→ Your task:
Copy the lines that begin with the one containing "Given: Open the Arduino Uno R3 board selector" and run through the end of the lines, including both ends. Leave the pictures out of your copy.

Rows from a dataset for screen grounding
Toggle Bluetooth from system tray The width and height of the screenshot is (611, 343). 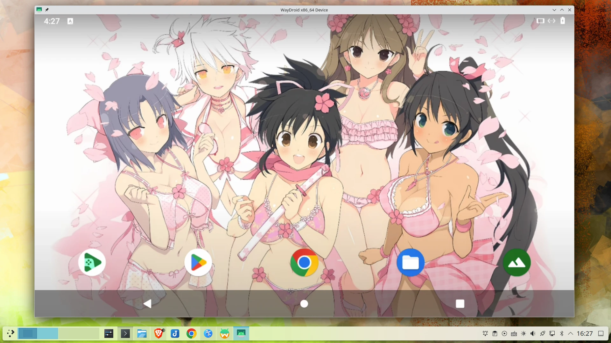click(562, 333)
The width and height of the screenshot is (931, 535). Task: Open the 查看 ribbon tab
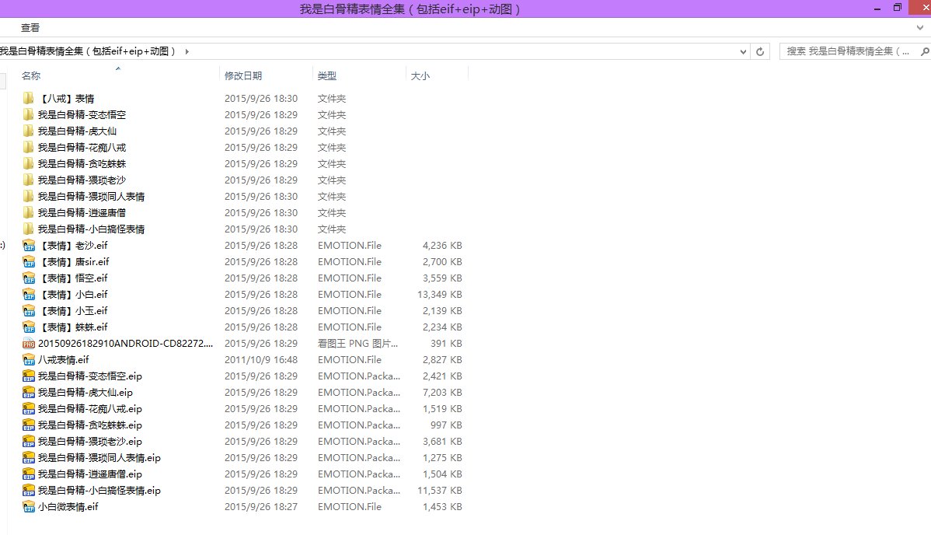point(30,28)
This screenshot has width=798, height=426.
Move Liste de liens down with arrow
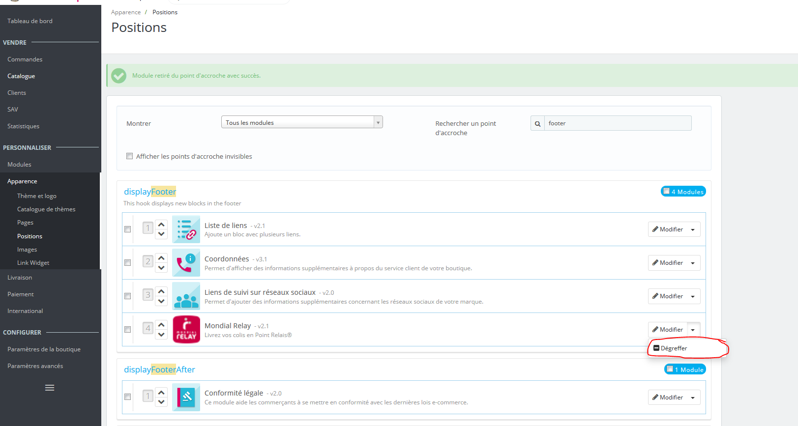(x=161, y=234)
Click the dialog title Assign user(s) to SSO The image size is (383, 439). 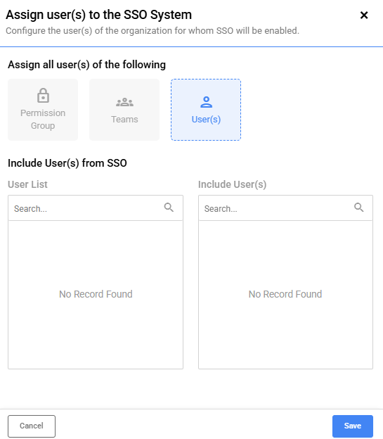click(99, 15)
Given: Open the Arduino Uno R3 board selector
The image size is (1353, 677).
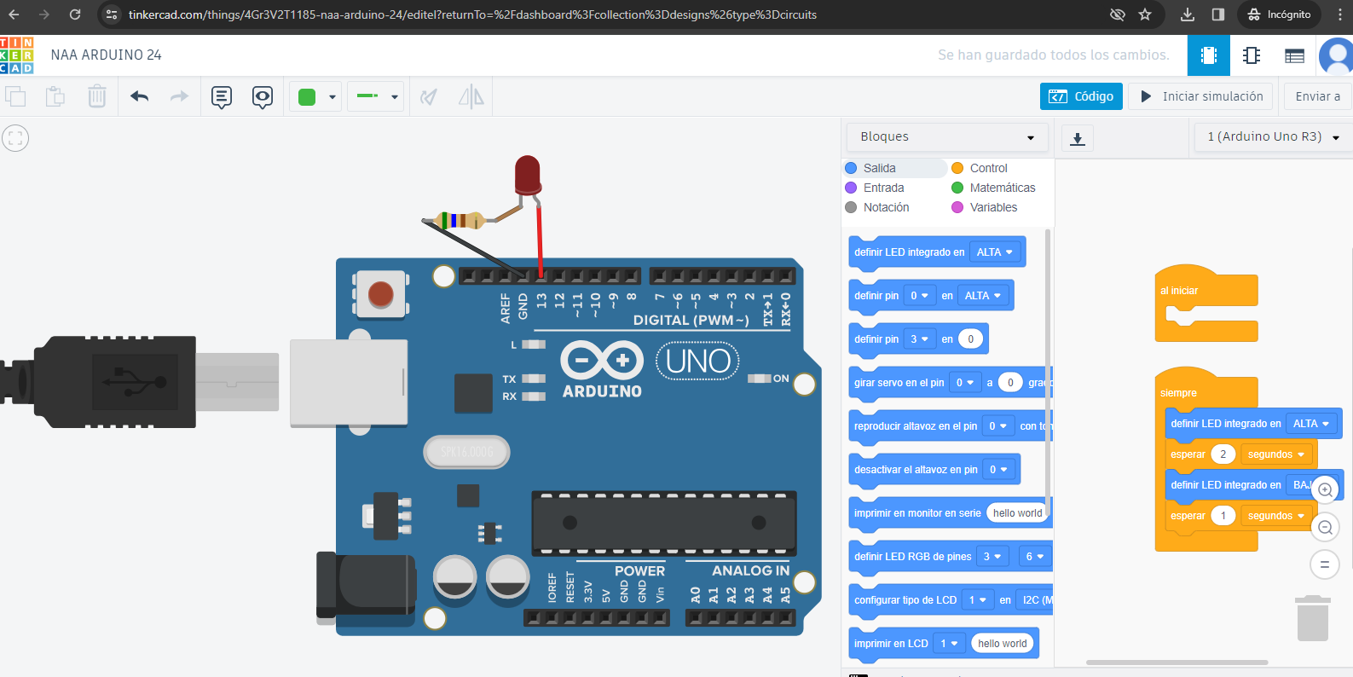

→ The answer:
Given: Open the Arduino Uno R3 board selector
The image size is (1353, 677).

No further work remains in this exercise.